In dem Grätzel, in dem ich in Wien wohne, leben viele Kroaten und Serben, die ich im Alltag eher als raue Männer wahrnehme.

Kurz nachdem der Ukraine Krieg ausgebrochen ist, war ich in einer Kneipe, in der vorwiegend Ex-Jugoslawen verkehren. Ich saß an der Bar und ein betrunkener Serbe äußerte sich als Putinfreund und fluchte auf den Westen.

Was ist EU? Null und nix. Warum schicken Nato Waffen und kämpfen nicht selbst. Ganze Welt gegen Putin, aber Putin hat Recht. Auch Amerika machen nur bumm bumm mit Waffen und gute Geschäfte. Nur Vucic und Orban für Putin, sonst alle gegen Putin. Aber Putin wird nächste zwei bis drei Wochen bombardieren ganze Ukraine ohne Nuklear. Dann alles kaputt und keine Ukraine mehr…

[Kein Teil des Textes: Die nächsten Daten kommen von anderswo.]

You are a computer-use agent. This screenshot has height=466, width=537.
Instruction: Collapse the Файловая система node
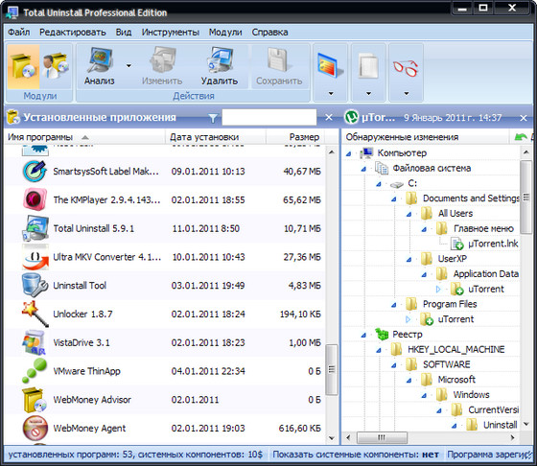coord(363,169)
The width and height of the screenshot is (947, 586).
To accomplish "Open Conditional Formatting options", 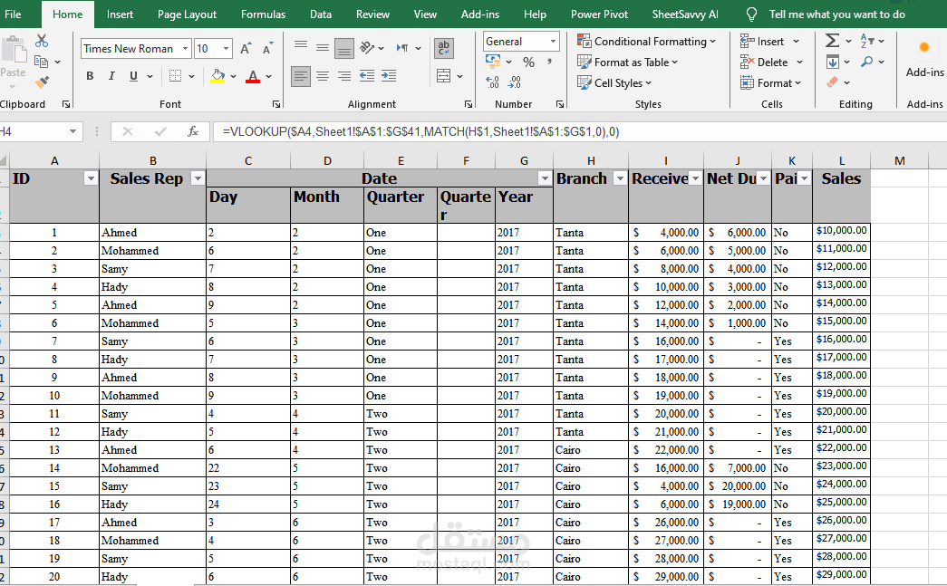I will pyautogui.click(x=646, y=41).
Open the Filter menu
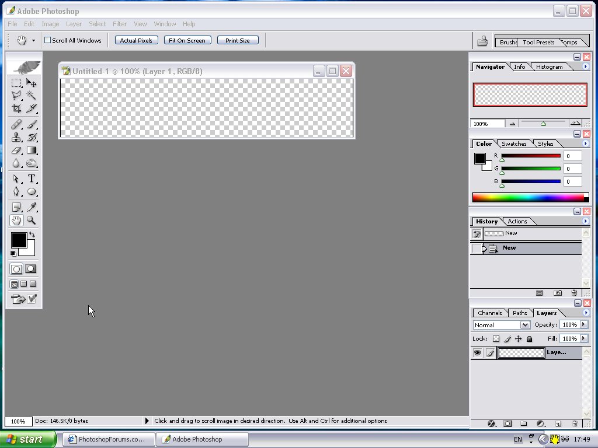This screenshot has width=598, height=448. (120, 24)
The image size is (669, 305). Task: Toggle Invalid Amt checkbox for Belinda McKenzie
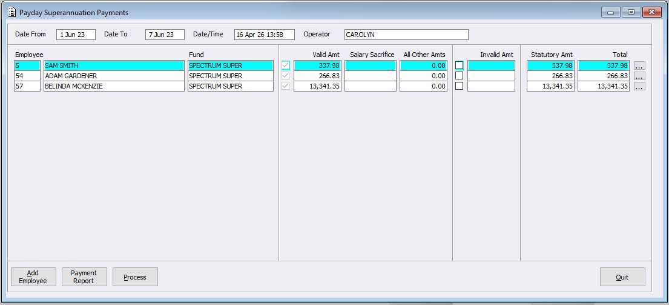coord(459,86)

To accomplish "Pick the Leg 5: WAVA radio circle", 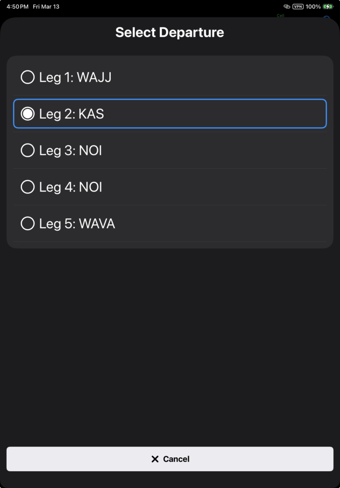I will tap(28, 224).
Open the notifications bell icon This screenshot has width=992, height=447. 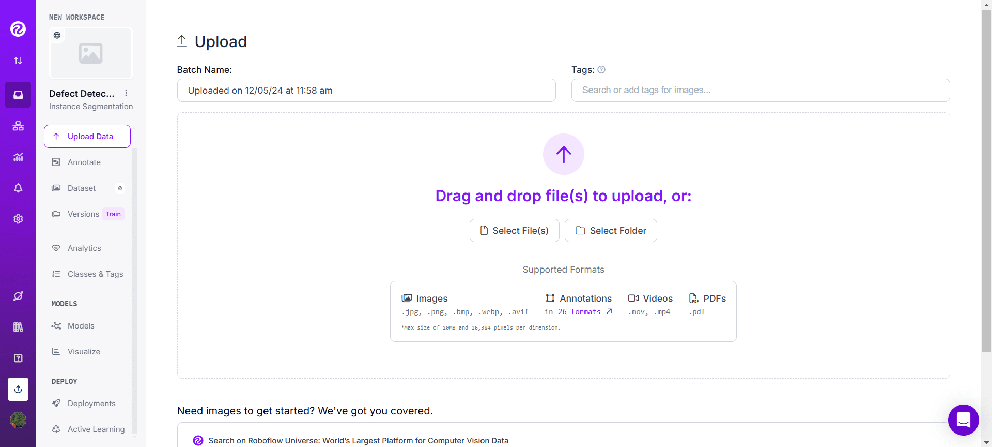18,188
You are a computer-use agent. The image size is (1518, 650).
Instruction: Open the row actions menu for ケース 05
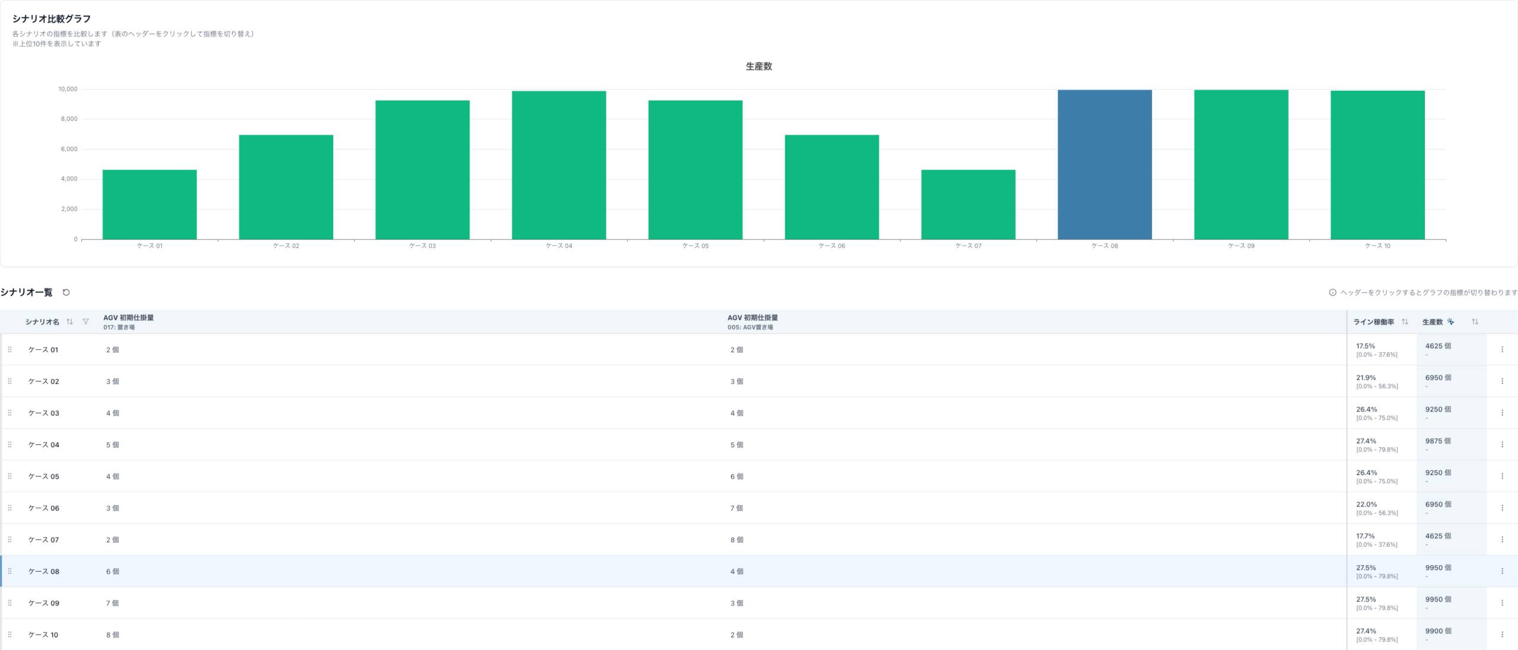click(1502, 476)
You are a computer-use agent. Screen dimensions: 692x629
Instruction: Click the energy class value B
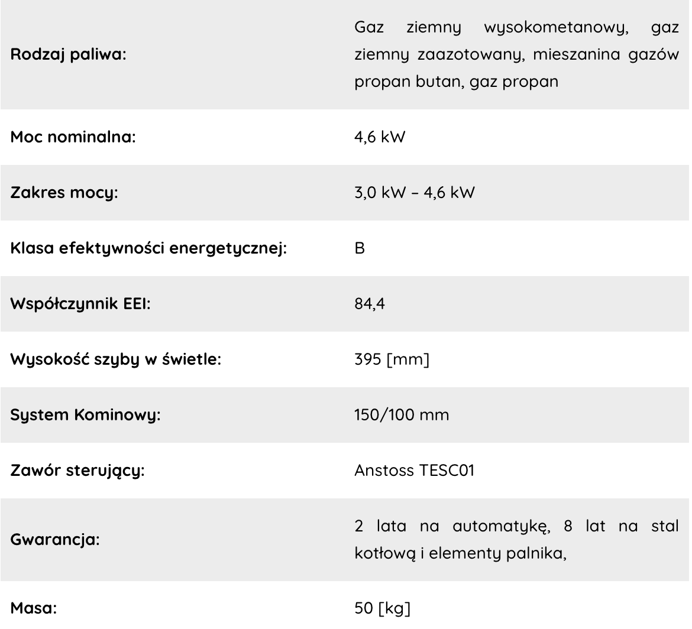[x=360, y=249]

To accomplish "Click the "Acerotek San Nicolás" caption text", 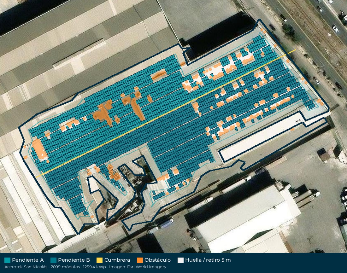I will coord(26,267).
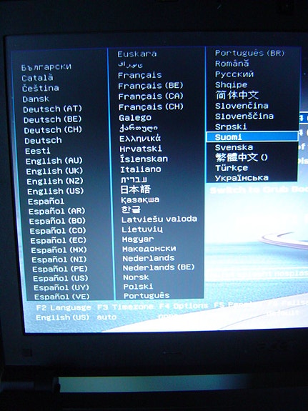
Task: Choose English (US) language option
Action: pyautogui.click(x=55, y=191)
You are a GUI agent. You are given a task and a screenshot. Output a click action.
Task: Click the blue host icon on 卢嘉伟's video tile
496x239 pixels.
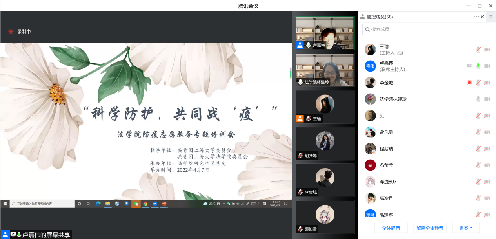(300, 45)

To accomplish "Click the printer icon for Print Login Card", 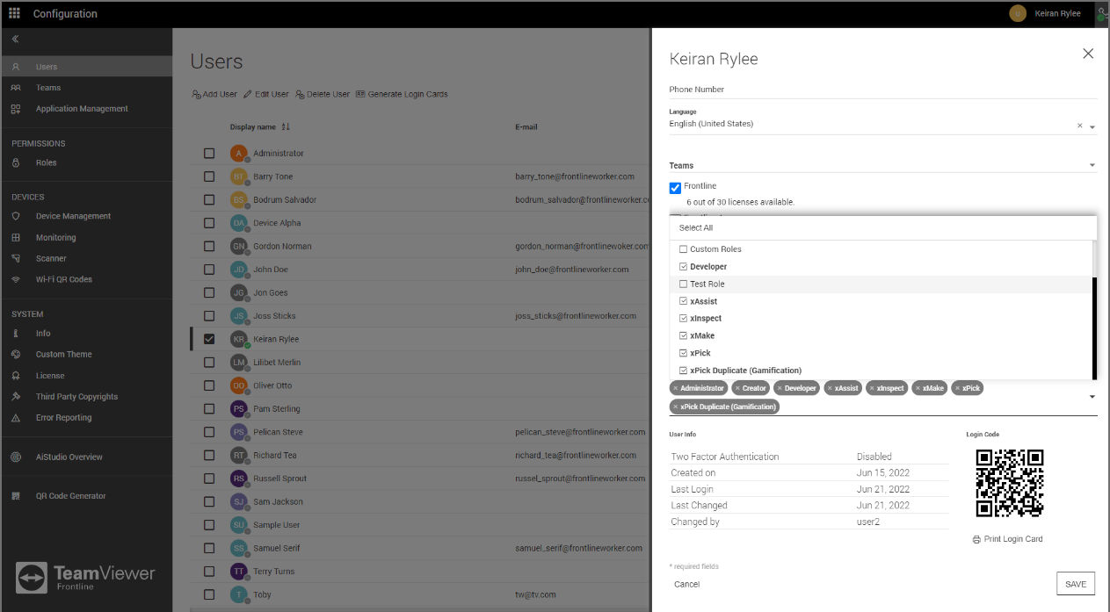I will (x=976, y=539).
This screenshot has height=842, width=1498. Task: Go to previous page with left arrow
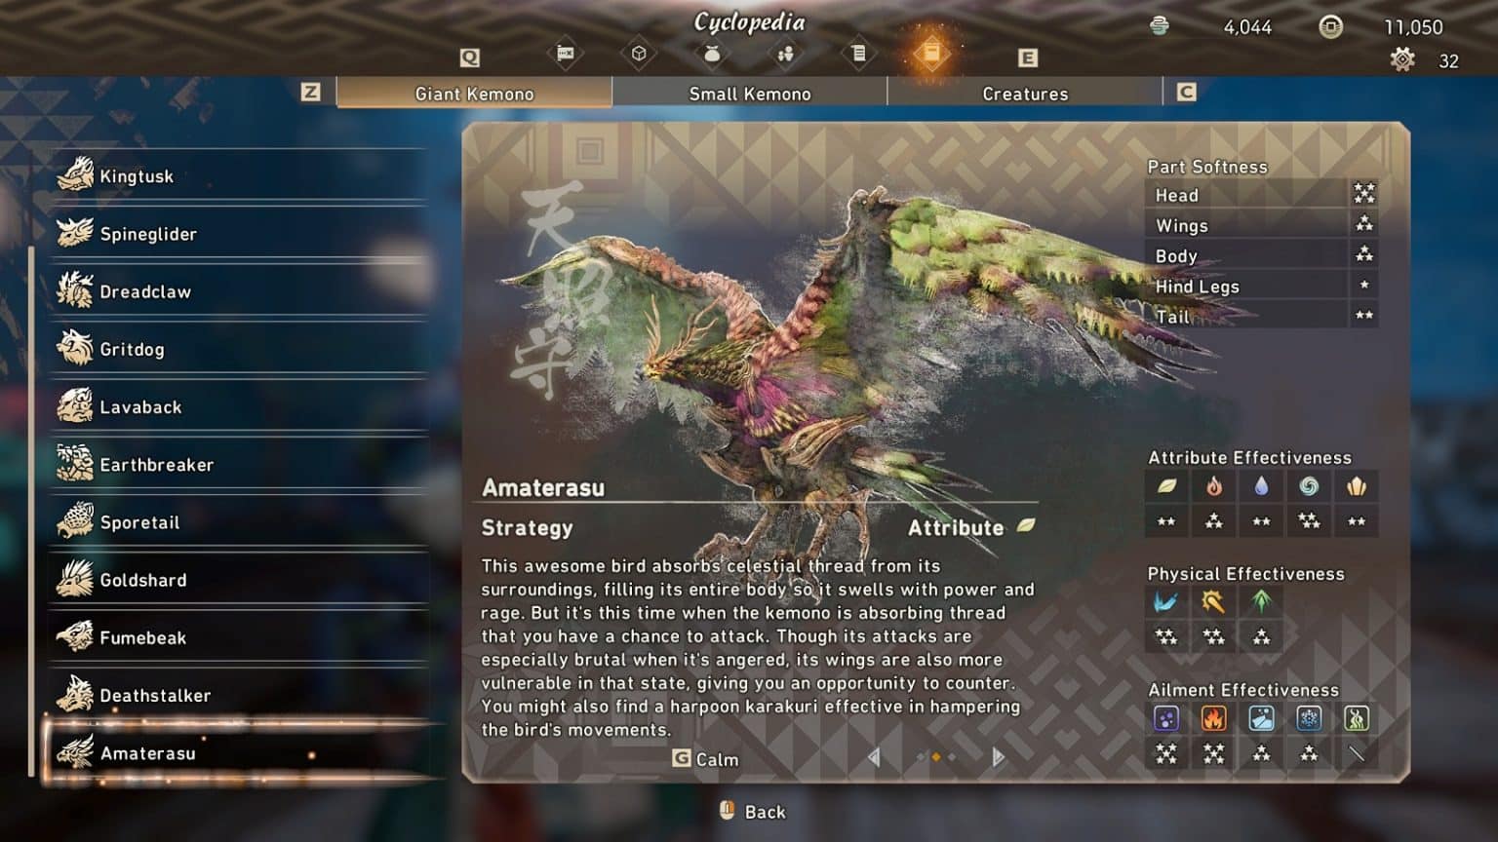click(874, 757)
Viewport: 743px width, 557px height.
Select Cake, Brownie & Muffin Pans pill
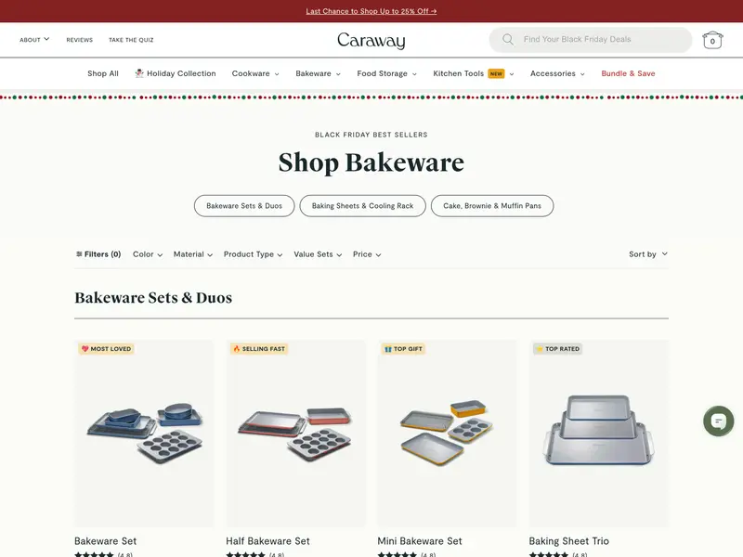pyautogui.click(x=492, y=206)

Ich hütete mich, dem Betrunkenen, wie die anderen Gäste auch, etwas Aufmerksamkeit zu schenken, obwohl es mich schon gereizt hätte, ihn zu fragen, warum er bei uns aufhältig ist und nicht in Serbien. Aber das wäre nicht klug gewesen, stattdessen trank ich aus und verließ die Kneipe. Aber immer wieder lief ich diesem Mann in den nächsten Wochen über den Weg.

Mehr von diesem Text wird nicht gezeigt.